7. takeSample(withReplacement, num, seed) - take a sample of our data either with or without replacement.
8. foreach() - lets us perform computations on each element in the RDD without bringing it back locally.
9. count()
10. countByValue() - returns a map of each unique value to its count.

Note: Return type of the result in reduce() and fold() should be the same type as that of the elements in the RDD we are operating over.

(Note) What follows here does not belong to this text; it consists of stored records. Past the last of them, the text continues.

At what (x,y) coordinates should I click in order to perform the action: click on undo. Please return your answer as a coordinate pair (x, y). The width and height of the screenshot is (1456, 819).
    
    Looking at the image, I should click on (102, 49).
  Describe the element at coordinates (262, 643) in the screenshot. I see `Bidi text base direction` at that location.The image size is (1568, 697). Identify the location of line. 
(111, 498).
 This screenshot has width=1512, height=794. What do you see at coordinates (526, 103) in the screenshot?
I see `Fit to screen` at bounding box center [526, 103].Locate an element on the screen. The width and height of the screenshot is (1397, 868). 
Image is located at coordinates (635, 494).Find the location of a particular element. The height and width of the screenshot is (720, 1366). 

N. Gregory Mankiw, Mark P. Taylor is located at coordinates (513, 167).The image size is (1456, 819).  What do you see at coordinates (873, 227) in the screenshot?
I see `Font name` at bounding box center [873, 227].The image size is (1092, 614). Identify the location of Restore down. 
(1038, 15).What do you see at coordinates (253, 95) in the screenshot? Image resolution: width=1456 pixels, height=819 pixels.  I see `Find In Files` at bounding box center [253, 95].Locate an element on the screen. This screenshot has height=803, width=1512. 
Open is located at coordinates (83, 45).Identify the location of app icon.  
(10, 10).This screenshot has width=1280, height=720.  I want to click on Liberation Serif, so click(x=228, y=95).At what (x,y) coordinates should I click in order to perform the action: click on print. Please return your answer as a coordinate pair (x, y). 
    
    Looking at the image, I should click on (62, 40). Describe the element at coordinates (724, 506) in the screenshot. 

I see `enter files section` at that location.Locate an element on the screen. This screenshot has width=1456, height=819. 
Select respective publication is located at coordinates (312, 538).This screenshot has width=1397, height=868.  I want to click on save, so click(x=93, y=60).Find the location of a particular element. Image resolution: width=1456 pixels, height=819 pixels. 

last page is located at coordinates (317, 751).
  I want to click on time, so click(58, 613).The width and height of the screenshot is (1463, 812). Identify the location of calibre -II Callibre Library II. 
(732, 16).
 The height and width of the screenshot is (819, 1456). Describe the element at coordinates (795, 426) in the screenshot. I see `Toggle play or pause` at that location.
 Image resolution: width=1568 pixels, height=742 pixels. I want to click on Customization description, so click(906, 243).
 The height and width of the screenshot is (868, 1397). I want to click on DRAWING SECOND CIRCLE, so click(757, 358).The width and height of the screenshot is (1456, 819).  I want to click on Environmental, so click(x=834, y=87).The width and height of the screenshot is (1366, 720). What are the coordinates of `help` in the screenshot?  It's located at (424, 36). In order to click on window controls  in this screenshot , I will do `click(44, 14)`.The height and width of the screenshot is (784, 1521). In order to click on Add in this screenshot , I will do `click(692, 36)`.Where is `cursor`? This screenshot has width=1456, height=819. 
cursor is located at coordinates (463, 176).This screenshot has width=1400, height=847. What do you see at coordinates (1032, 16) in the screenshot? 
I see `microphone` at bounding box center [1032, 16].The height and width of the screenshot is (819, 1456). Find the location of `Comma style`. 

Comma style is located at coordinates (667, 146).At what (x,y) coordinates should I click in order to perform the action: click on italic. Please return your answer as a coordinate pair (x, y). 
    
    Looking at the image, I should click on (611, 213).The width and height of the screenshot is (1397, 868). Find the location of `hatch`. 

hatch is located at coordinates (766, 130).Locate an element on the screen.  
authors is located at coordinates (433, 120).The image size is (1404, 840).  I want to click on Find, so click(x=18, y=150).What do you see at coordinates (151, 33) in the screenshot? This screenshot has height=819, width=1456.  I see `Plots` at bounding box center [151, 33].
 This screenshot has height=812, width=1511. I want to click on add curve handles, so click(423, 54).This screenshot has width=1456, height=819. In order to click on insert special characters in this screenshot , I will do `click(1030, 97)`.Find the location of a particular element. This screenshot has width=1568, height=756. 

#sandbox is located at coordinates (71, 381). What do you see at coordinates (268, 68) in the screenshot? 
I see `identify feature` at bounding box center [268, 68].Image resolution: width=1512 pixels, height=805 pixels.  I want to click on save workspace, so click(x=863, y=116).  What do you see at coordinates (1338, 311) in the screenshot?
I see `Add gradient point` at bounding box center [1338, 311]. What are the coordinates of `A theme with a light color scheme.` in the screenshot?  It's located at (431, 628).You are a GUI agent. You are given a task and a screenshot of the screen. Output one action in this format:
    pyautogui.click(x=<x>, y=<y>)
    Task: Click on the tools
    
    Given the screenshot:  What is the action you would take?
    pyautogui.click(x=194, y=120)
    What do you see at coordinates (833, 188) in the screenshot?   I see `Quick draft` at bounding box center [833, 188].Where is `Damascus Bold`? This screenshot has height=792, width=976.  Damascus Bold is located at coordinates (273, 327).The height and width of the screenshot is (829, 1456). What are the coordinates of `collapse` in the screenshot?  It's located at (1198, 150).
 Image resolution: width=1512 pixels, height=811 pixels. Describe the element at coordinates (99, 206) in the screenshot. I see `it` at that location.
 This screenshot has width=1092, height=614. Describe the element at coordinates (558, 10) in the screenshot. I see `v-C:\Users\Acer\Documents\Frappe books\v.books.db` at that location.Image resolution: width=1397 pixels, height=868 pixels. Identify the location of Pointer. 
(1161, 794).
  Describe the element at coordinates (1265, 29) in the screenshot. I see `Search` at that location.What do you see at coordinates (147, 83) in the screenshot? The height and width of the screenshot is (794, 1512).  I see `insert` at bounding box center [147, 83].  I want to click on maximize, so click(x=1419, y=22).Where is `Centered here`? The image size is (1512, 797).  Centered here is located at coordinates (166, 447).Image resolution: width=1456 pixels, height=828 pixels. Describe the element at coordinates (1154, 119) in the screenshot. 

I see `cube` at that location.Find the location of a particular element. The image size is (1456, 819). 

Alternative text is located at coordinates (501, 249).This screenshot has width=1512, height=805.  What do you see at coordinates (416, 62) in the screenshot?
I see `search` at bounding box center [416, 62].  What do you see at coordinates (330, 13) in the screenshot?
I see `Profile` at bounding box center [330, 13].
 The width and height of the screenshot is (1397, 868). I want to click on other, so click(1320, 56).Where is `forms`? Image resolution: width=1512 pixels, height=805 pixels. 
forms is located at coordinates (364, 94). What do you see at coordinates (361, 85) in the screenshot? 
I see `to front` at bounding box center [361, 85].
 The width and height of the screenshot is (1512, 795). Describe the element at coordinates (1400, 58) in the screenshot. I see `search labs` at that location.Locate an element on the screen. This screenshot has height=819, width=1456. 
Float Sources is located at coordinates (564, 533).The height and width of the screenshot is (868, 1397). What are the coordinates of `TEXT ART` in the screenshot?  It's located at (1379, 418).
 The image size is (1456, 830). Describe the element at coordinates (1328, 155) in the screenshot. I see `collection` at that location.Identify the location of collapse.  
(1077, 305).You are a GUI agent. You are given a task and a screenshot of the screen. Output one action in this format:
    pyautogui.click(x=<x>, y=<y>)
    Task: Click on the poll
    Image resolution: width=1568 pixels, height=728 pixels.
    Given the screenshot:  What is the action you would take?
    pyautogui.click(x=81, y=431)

## Converting between RDD types

Some functions are available only on certain types of RDDs, such as mean() and variance() on numeric RDDs or join() on key/value pair RDDs.  
In Scala and Java, these methods aren’t defined on the standard RDD class, so to access this additional functionality we have to make sure we get the correct specialized class.

## Persistence (Caching)

To avoid computing an RDD multiple times, we can ask Spark to persist the data.

In [17]:
# rdd.persist(StorageLevel.MEMORY_ONLY)

# Chapter 4: Working with Key/Value Pairs

Spark provides special operations on RDDs containing key/value pairs. These RDDs are called pair RDDs. Pair RDDs are a useful building block in many programs, as they expose operations that allow you to act on each key in parallel or regroup data across the network.

## Creating Pair RDDs

1. Few reading formats directly return pair RDDs for their key/value data.
2. Use map() to convert RDD into Pair RDD.

In [18]:
pairs = words.map(lambda w: (w, 1))
pairs.collect()

[('hello', 1), ('world', 1), ('hi', 1)]

## Transformations on Pair RDDs

1. reduceByKey()
2. groupByKey()
3. combineByKey()
4. mapValues()
5. flatMapValues()
6. keys()
7. values()
8. sortByKey()

### Aggregations

1. reduceByKey() - runs several parallel reduce operations, one for each key in the dataset, where each operation combines values that have the same key.
2. foldByKey()
3. combineByKey() - is the most general of the per-key aggregation functions. Most of the other per-key combiners are implemented using it.

In [19]:
## Word Count
rdd = sc.textFile('file:///usr/local/spark/README.md')
words = rdd.flatMap(lambda x: x.split())
result = words.map(lambda x: (x, 1)).reduceByKey(lambda x, y: x + y)
result.take(10)

[(u'when', 1),
 (u'R,', 1),
 (u'including', 4),
 (u'computation', 1),
 (u'contributing', 1),
 (u'submit', 1),
 (u'using:', 1),
 (u'guidance', 2),
 (u'Scala,', 1),
 (u'environment', 1)]

#### Tuning the level of parallelism

Spark will always try to infer a sensible default value based on the size of your cluster, but in some cases you will want to tune the level of parallelism for better performance.  
Pass number of paritions or use repartition() or coalesce() for tuning.

### Grouping

1. groupByKey() - If our data is already keyed in the way we want, groupByKey() will group our data using the key in our RDD. On an RDD consisting of keys of type K and values of type V, we get back an RDD of type [K, Iterable[V]].
2. groupBy() - works on unpaired data or data where we want to use a different condition besides equality on the current key. It takes a function that it applies to every element in the source RDD and uses the result to determine the key.
3. cogroup() - group data sharing the same key from multiple RDDs.

### Joins

1. rdd1.join(rdd2)
2. rdd1.leftOuterJoin(rdd2)
3. rdd1.rightOuterJoin(rdd2)

### Sorting data

1. sortByKey()

## Actions Available on the Pair RDDs

1. countByKey()
2. collectAsMap()
3. lookup(key) - Return all values associated with the provided key.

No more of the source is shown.